If your mortgage debt is sold and you get an ownership transfer notice, this doesn't necessarily mean that the servicing rights to the mortgage were also sold or that you'll get a new servicer. But if your mortgage loan is transferred to a new servicer, your current servicer and the new servicer must, if your case is a typical one, each provide you with a notice.
In most situations, your old servicer must provide you with a notice of servicing transfer not less than 15 days before the effective date of the transfer, and your new servicer must provide a servicing transfer notice not more than 15 days after the transfer date. Or the servicers might choose to send a combined notice not less than 15 days before the transfer. (12 C.F.R. § 1024.33).
Under federal law, you're allotted a 60-day period starting on the servicing transfer date, during which you can still send your mortgage payments to the old servicer rather than the new servicer—even though the new servicer is the proper recipient. During this time, you won't be assessed a late fee, and your payment won't be reported late to the credit bureaus if the old servicer receives your payment on or before the payment due date, including any grace period you get under the mortgage loan documents. (12 C.F.R. § 1024.33).
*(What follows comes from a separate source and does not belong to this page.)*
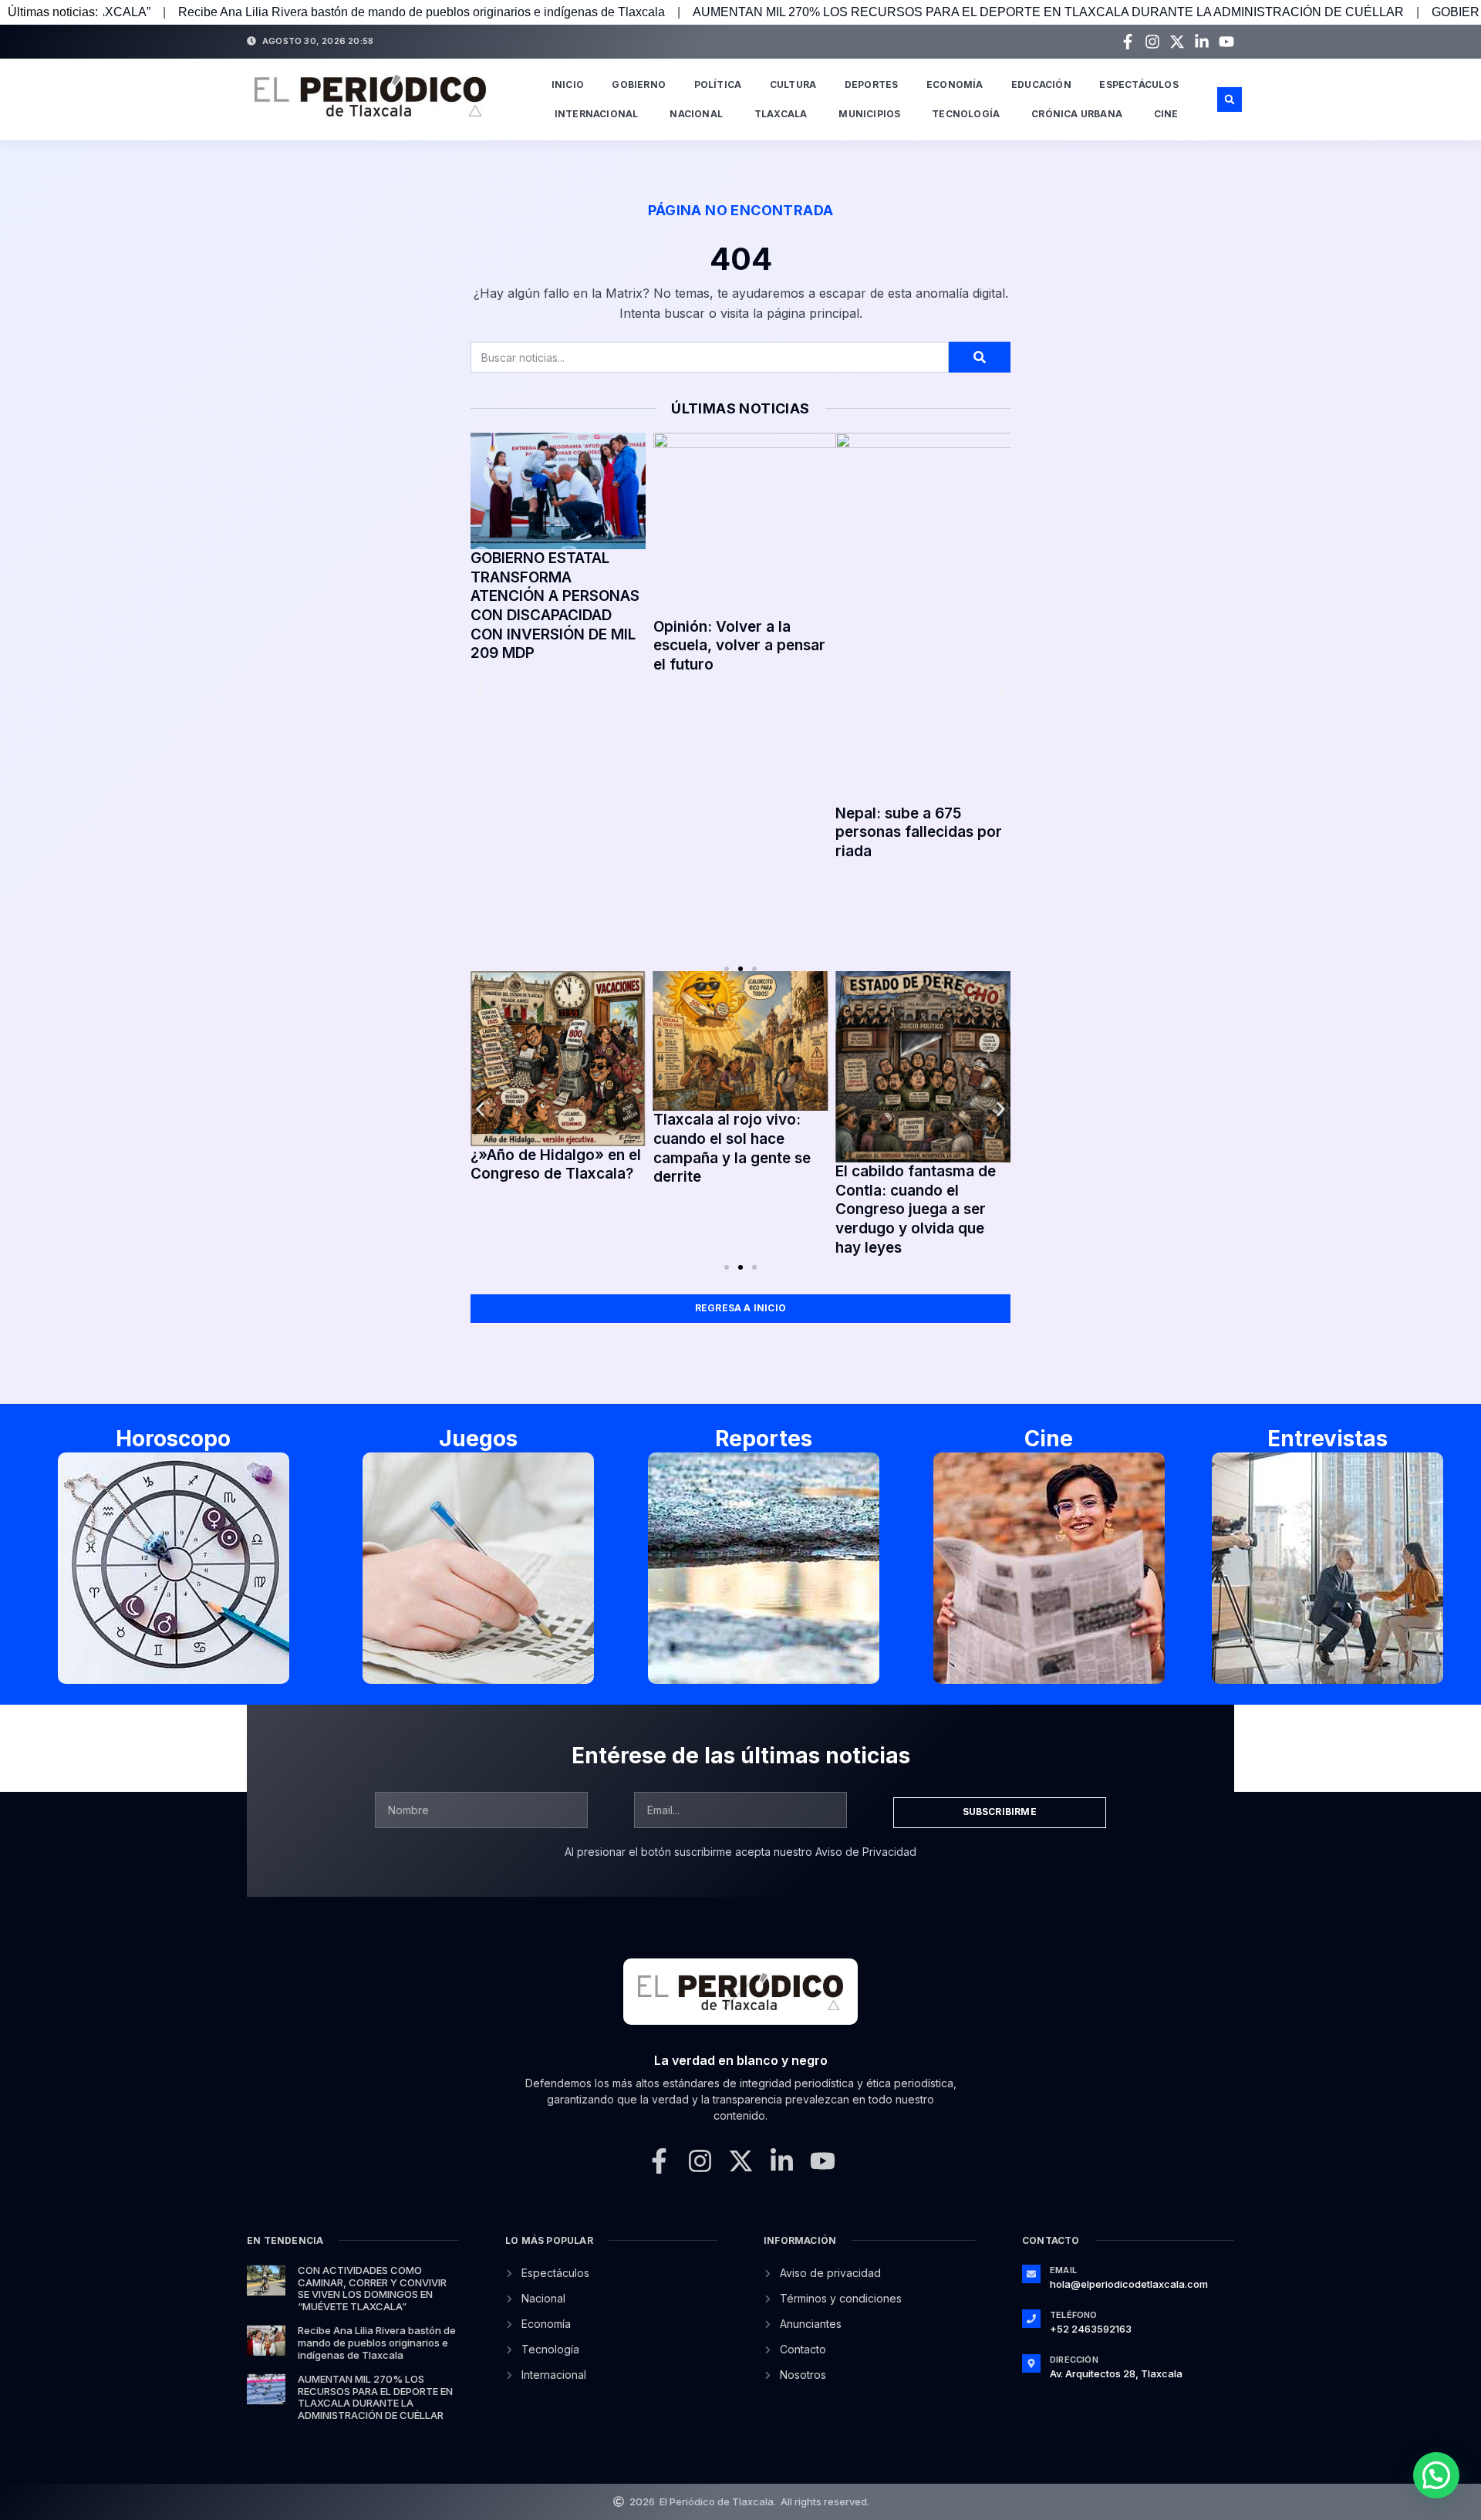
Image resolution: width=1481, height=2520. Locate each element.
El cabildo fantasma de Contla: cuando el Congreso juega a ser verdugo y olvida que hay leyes (915, 1209)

The old servicer is then supposed to forward the payment to the new servicer or return it to you. In rare cases, though, the old servicer might lose track of the money or deposit the payment in its account but neglect to send the funds on to the new servicer. For this reason, it's best to take careful note of any changes in your loan servicer and start sending your payments directly to the new servicer once the transfer date occurs.
After you start sending your mortgage payments to the new servicer, you should monitor at least two payments to make sure the new servicer is correctly applying them to your account.
If a payment you sent to the old servicer isn't credited to your account, call your new servicer. If you can't clear up the problem, send a notice of error to both the new servicer and the old servicer, along with copies of any relevant supporting documents. Under federal law, both the new servicer and old servicer must then investigate and respond to your notice of error, so long as the servicing transfer occurred less than a year ago. In the meantime, you should continue to make your regular payments while the issue is being resolved. Otherwise, you could risk going into default and face a possible foreclosure.
If the new servicer still refuses to credit your account or starts a foreclosure, talk to an attorney.